WHAT THE TASK ASKS ▸ Your answer should hold every line of the records below that contains the string "results".

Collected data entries
╭──

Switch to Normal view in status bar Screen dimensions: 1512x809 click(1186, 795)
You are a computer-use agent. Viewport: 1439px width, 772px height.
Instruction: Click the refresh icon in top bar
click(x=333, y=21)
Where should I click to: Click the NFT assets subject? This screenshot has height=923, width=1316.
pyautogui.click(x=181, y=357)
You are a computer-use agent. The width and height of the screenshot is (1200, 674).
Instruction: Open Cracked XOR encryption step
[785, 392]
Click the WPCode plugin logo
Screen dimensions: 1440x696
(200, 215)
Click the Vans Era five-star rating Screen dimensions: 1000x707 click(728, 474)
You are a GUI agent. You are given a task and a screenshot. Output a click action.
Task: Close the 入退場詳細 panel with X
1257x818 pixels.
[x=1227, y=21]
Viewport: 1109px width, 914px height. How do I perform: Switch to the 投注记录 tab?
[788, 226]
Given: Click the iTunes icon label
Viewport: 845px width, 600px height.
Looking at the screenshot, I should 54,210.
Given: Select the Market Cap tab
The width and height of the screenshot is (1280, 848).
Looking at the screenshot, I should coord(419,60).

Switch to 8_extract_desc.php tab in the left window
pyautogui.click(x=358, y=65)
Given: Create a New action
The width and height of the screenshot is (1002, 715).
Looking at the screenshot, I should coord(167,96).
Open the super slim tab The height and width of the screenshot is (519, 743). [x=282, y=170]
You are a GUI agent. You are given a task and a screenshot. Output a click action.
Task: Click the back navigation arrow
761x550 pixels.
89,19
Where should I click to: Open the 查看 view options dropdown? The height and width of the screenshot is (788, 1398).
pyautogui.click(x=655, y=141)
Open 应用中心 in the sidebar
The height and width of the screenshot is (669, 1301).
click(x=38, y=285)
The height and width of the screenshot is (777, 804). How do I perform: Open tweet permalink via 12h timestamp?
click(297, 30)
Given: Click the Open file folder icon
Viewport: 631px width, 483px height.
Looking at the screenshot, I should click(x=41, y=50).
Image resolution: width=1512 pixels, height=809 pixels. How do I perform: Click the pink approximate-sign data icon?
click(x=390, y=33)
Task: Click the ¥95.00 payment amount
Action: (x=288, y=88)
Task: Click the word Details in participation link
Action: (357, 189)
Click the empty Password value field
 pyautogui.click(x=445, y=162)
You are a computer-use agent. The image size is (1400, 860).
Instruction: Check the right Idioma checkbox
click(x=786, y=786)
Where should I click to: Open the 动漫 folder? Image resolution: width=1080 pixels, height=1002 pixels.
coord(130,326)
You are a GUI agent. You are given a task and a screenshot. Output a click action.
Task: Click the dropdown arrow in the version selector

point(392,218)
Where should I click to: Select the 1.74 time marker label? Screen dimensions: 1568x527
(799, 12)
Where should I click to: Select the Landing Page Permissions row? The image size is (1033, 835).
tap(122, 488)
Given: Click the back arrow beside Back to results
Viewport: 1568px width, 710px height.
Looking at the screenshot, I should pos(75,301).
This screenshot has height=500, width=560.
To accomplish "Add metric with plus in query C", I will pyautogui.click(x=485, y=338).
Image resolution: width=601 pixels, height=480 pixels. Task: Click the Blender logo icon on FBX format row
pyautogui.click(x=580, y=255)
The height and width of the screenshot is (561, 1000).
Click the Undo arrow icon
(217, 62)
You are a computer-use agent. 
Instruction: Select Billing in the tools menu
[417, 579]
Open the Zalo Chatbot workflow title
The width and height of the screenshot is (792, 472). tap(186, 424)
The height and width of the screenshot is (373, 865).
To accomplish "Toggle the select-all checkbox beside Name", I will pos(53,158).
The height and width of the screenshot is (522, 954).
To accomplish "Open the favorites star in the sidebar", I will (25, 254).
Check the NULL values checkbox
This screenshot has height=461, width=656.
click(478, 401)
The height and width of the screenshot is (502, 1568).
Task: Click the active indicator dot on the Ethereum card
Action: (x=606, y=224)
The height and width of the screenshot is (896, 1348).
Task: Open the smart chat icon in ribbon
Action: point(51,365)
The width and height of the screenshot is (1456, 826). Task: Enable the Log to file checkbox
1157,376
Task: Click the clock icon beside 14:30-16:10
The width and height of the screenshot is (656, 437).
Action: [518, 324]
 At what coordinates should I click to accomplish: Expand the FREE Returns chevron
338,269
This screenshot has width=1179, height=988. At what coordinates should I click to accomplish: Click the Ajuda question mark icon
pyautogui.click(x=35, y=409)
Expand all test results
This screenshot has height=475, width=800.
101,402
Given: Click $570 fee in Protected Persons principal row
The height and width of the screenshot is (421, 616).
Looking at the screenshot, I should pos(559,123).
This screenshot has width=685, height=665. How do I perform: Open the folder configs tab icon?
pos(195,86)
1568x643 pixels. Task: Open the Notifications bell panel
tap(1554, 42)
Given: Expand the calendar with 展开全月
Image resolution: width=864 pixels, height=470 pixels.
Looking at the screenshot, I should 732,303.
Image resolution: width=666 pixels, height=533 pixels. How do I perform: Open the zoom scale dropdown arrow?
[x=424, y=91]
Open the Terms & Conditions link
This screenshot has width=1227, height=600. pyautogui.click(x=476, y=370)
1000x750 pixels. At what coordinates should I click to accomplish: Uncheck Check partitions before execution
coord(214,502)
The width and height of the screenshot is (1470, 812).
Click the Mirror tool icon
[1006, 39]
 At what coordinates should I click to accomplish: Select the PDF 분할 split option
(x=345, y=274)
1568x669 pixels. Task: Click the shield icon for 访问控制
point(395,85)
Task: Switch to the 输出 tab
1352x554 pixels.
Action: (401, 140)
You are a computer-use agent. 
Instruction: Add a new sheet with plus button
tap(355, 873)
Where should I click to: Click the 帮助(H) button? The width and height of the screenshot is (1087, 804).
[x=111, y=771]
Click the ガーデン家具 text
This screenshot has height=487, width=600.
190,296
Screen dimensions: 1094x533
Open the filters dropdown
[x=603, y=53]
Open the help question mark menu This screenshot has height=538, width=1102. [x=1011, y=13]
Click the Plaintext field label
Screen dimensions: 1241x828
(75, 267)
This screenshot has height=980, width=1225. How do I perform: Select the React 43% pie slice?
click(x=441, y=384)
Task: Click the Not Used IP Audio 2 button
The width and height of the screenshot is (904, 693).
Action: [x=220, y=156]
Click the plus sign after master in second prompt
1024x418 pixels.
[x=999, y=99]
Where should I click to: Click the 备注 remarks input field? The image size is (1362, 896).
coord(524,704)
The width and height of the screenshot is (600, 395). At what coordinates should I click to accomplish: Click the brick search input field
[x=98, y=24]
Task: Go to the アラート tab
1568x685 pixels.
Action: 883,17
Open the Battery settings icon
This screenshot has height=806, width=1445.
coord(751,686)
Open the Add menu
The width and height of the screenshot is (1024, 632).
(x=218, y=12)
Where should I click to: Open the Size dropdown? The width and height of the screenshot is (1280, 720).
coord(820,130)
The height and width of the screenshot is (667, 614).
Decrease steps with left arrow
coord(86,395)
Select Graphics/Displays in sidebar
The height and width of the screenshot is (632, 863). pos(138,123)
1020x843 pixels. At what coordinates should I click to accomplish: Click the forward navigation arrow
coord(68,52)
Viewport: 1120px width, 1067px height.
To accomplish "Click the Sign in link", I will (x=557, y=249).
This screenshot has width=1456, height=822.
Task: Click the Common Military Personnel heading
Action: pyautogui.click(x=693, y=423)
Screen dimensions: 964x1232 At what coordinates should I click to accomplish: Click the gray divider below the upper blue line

╰──

WRITTEN ANSWER ▸
Given: Click the back arrow beside Back to results
Expand all test results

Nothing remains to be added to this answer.